Dans la rubrique « Histoire du Chili » (d’abord, quel nom grandiloquent), l’auteur fait des erreurs très grossières.
Premièrement, le Chili n’est pas dans une logique d’intégration des économies latino-américaines mais des pays dits « andins » (Equateur, Pérou et Chili). C’est clairement indiqué dans le programme politique de l’Unité populaire et dans les différents discours prononcés par le camarade-président Allende lors de ses déplacements à l’étranger.
Ensuite, le débat ne porte pas que (et surtout pas principalement) sur les questions économiques. Un des grands fantasmes de l’historiographie chilienne de droite est l’idée qu’Allende voulait transformer le Chili en base arrière de la propagation du socialisme en Amérique latine, tout ça bien sûr avec l’aide des méchants rouges cubains.

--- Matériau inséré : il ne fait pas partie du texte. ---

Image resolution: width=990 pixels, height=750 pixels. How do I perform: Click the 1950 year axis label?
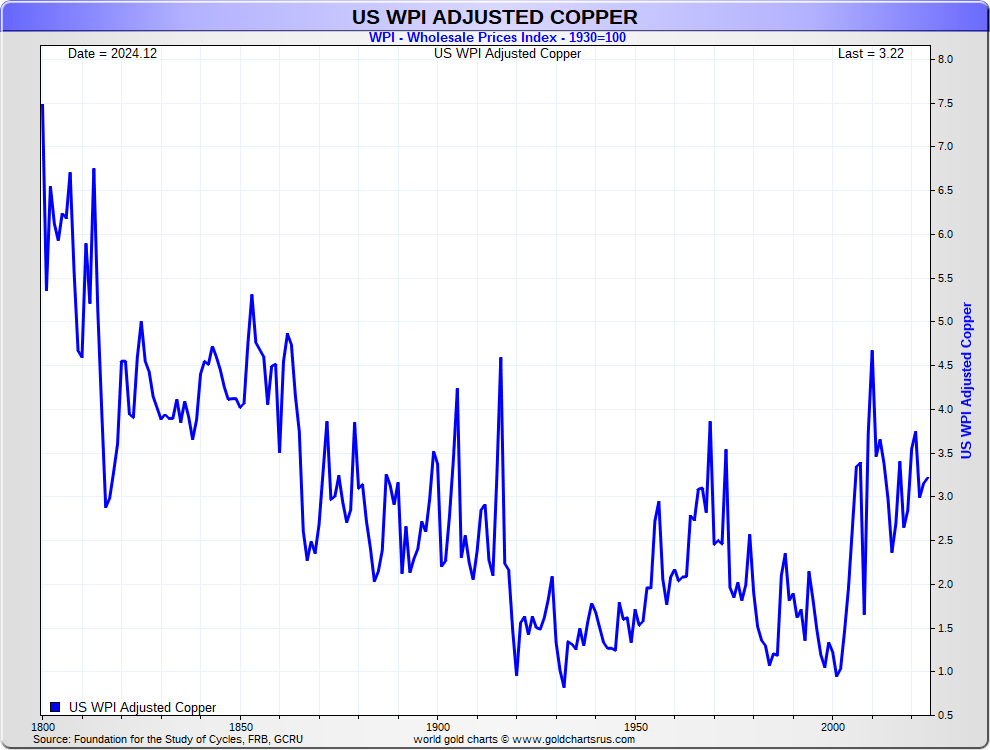[x=635, y=726]
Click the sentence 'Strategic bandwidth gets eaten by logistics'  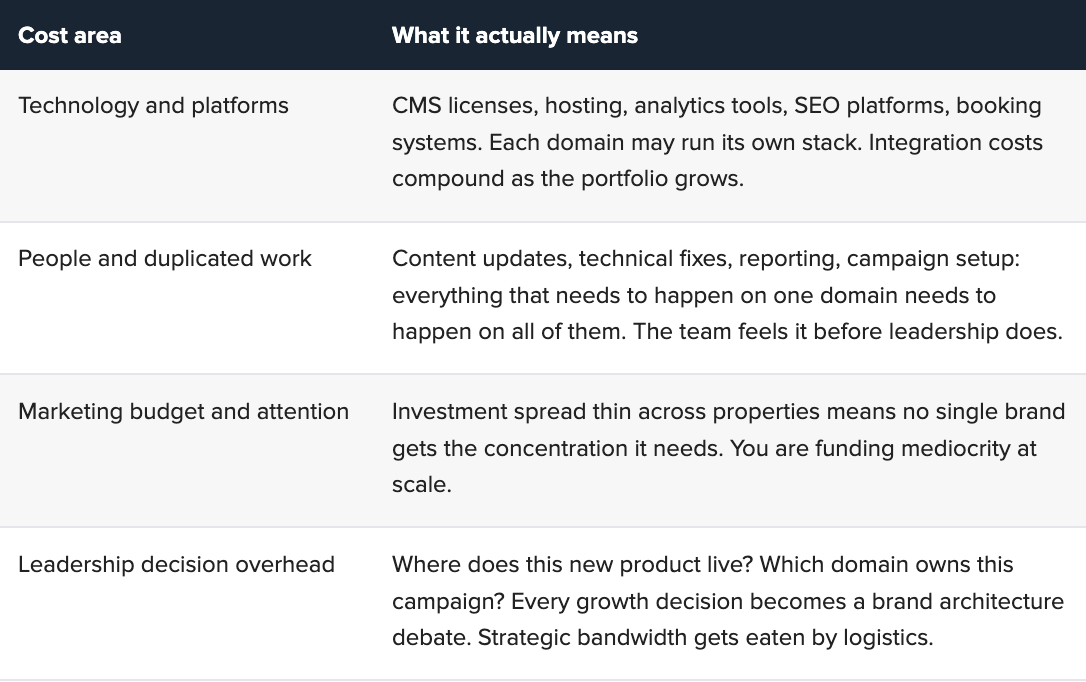(705, 638)
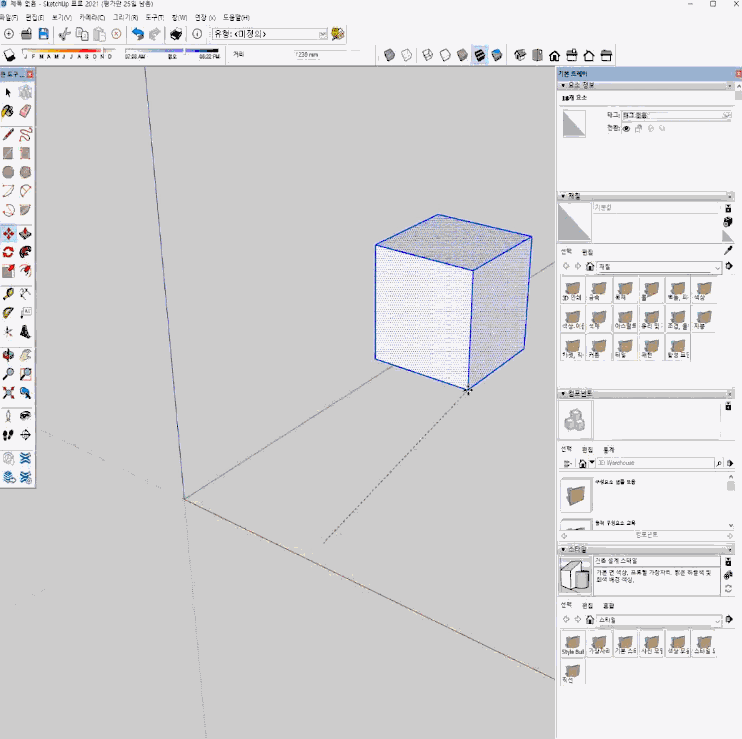The height and width of the screenshot is (739, 742).
Task: Switch to 편집 tab in materials panel
Action: coord(588,252)
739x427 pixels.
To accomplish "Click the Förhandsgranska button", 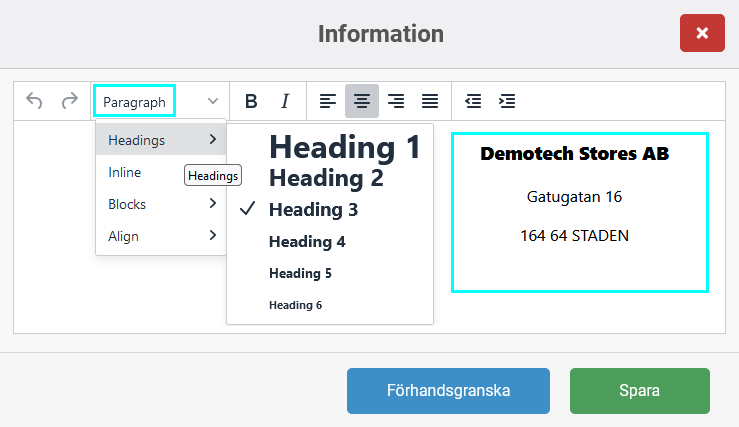I will click(448, 391).
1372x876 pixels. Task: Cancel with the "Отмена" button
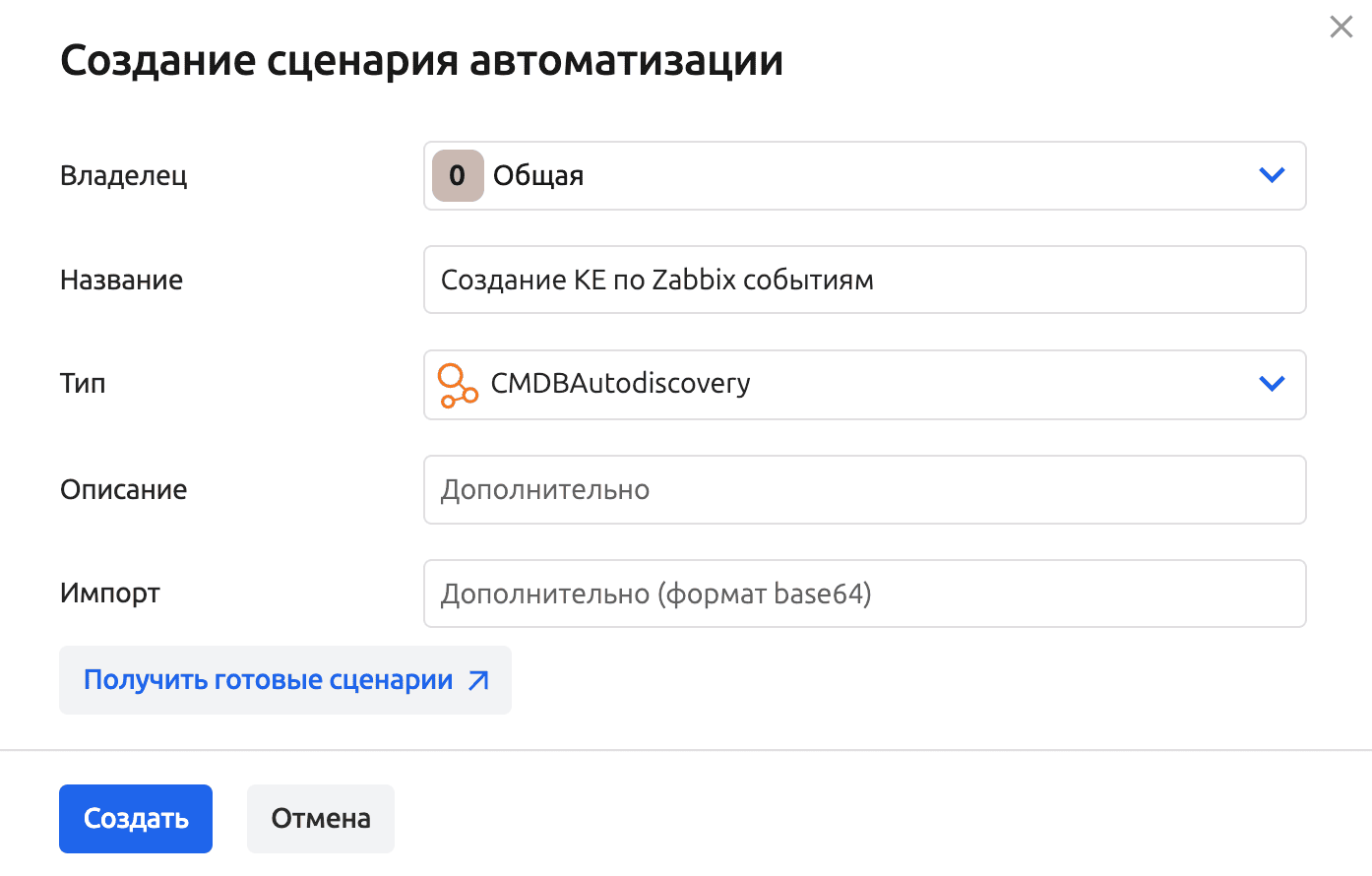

Sur la question de la mémoire, contrairement à ce que dis, le Chili est au niveau de l’Uruguay, c’est à dire au zéro absolu. La commission mise en place dans les années 1990, contrairement à ses équivalentes argentine et sud-africaine, n’a rien – ou très peu – fait.
Au niveau méthodologique, l’article est donc très faible et les références mauvaises. Les 40 ans du coup d’Etat le plus marquant de la Guerre froide méritent mieux.